• **Text excerpt**:
--- START ---
UNITED STATES DISTRICT COURT FOR THE NORTHERN DISTRICT OF ILLINOIS, EASTERN DIVISION
February 25, 1991
U.S. EQUAL EMPLOYMENT OPPORTUNITY COMMISSION, Plaintiff,
AMERICAN FEDERATION OF TEACHERS, LOCAL #571 and ELMHURST COMMUNITY UNIT SCHOOL DISTRICT NO. 205, et al., Defendants
The opinion of the court was delivered by: NORGLE
CHARLES R. NORGLE, UNITED STATES DISTRICT JUDGE
On December 7, 1990, this court entered an order granting attorneys' fees against plaintiff United States Equal Employment Opportunity Commission ("EEOC") in favor of defendant Elmhurst Community Unit School District No. 205 ("District 205"). Before the court is EEOC's motion to reconsider that order and District 205's motion to amend the order to increase the amount of fees awarded. For the reasons stated below, the EEOC's motion to reconsider is denied and District 205's motion is granted.
On June 12, 1987, the EEOC filed a complaint against the American Federation of Teachers Local 571 ("Local 571") and District 205, alleging that Local 571 had violated Title VII of the Civil Rights Act of 1964 (42 U.S.C. § 2000e et seq.) by participating in a collective bargaining agreement which discriminated against employees who were disabled because of pregnancy. In its complaint, the EEOC did not allege any claims against, or request any relief from, District 205. Rather, the EEOC named District 205 as a defendant, on the grounds that the school district was a "necessary party" under Fed. R. Civ. P. 19.
--- END ---
• **Information supplied**:
--- START ---
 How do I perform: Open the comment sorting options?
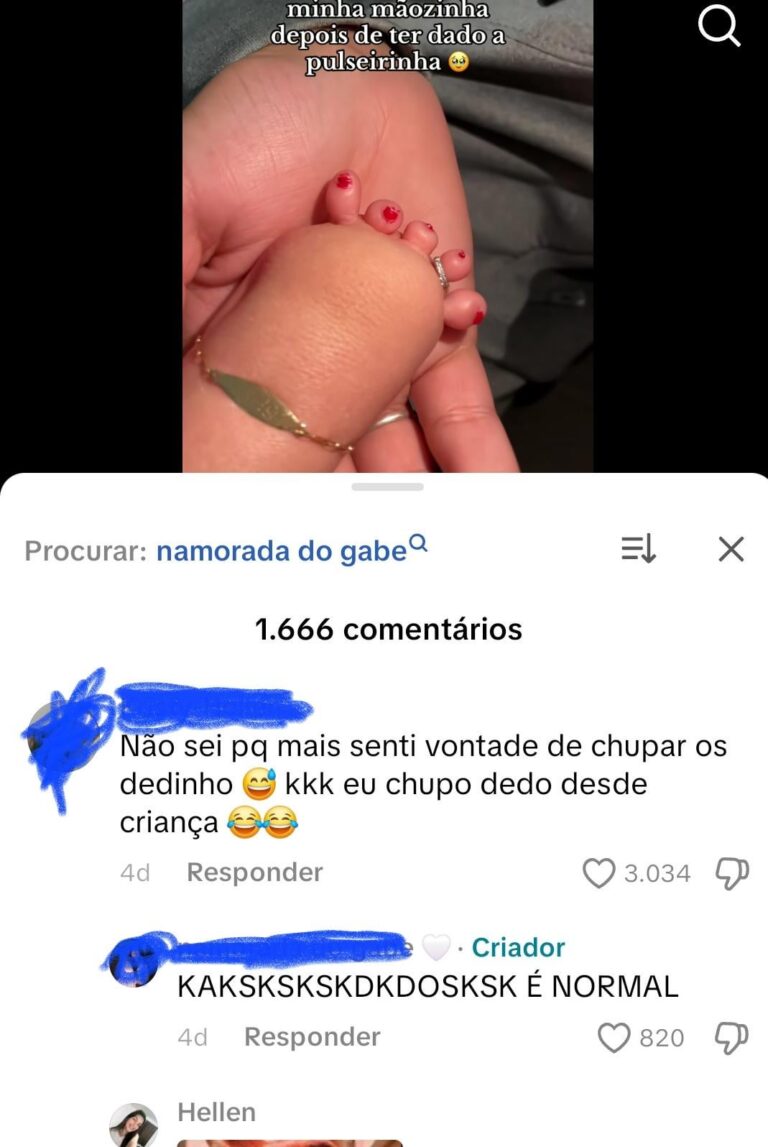638,548
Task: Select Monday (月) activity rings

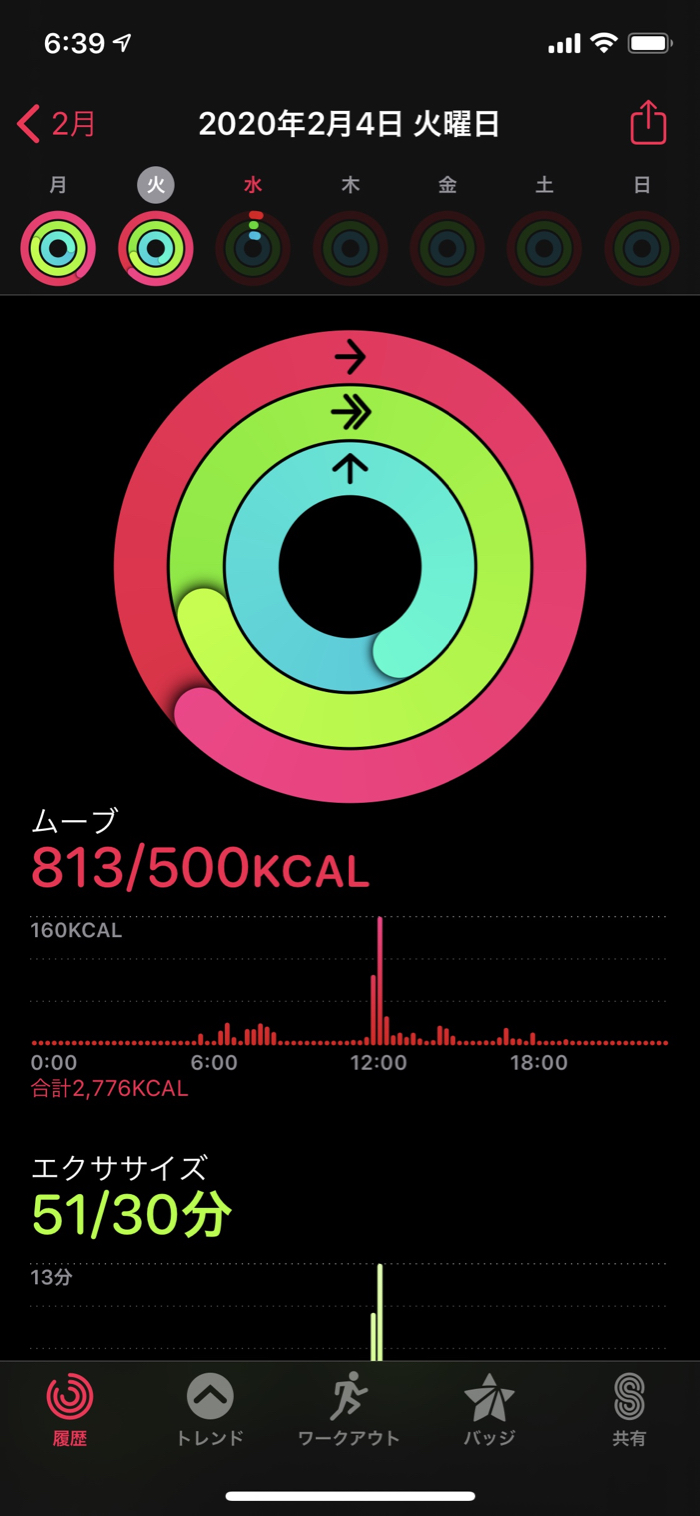Action: coord(59,248)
--- END ---
• **Required task**: According to the court opinion, on what date did the EEOC file its complaint against Local 571 and District 205?

• **Response**: June 12, 1987